Determine how many lines in the records below include the word "second" and output that number alone.
Start of Exercise data
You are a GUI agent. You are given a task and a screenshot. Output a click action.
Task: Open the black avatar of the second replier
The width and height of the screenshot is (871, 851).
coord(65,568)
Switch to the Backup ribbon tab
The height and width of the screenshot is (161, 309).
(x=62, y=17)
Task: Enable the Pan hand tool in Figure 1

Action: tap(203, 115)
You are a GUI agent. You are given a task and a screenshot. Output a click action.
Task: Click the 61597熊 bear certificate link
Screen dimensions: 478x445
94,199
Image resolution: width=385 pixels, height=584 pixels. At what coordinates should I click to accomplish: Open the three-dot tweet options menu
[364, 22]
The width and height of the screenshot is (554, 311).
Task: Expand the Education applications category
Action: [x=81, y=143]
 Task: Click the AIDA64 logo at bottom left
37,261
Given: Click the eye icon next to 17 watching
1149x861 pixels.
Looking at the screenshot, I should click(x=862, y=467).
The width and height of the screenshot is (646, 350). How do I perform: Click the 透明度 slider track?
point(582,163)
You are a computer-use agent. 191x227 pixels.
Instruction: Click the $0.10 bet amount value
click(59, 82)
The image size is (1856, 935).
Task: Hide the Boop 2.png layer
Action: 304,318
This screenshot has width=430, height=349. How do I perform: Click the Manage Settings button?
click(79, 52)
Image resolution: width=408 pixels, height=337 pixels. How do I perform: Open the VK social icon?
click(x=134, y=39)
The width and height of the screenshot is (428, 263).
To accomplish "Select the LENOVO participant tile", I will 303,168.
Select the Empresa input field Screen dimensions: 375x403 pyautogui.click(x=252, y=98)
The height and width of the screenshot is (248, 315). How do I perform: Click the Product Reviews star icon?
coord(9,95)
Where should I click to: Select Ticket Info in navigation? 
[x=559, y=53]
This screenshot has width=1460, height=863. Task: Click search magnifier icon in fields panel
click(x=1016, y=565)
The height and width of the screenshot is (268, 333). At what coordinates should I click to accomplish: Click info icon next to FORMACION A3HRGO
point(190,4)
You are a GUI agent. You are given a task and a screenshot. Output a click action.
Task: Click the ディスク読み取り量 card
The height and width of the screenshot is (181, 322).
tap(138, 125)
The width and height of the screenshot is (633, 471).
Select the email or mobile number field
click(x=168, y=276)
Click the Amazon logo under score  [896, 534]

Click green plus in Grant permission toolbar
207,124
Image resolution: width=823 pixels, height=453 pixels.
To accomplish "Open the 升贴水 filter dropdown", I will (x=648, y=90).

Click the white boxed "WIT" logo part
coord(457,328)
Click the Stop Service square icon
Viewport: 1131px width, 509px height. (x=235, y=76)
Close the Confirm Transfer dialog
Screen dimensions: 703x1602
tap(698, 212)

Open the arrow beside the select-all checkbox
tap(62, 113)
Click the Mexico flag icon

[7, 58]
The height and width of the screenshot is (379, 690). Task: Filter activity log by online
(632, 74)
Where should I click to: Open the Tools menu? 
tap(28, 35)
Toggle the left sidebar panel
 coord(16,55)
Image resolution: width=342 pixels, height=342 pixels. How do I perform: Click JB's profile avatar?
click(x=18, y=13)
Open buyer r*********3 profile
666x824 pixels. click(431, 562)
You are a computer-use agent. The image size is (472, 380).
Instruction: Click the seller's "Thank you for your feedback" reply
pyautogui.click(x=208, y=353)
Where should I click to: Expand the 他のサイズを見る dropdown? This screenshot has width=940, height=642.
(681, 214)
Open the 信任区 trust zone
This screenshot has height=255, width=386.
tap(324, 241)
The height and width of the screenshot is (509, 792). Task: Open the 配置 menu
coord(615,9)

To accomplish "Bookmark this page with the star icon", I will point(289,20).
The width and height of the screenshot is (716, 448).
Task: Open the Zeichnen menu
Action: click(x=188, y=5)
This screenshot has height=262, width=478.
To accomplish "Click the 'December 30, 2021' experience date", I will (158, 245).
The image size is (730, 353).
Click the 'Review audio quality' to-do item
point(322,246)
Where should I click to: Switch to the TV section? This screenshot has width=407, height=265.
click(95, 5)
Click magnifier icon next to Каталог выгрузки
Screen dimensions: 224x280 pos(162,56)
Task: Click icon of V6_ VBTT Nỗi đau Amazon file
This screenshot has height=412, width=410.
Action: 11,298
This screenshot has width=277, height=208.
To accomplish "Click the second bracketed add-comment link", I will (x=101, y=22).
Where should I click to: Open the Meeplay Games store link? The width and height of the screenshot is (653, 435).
End of Exercise data
» Your solution
2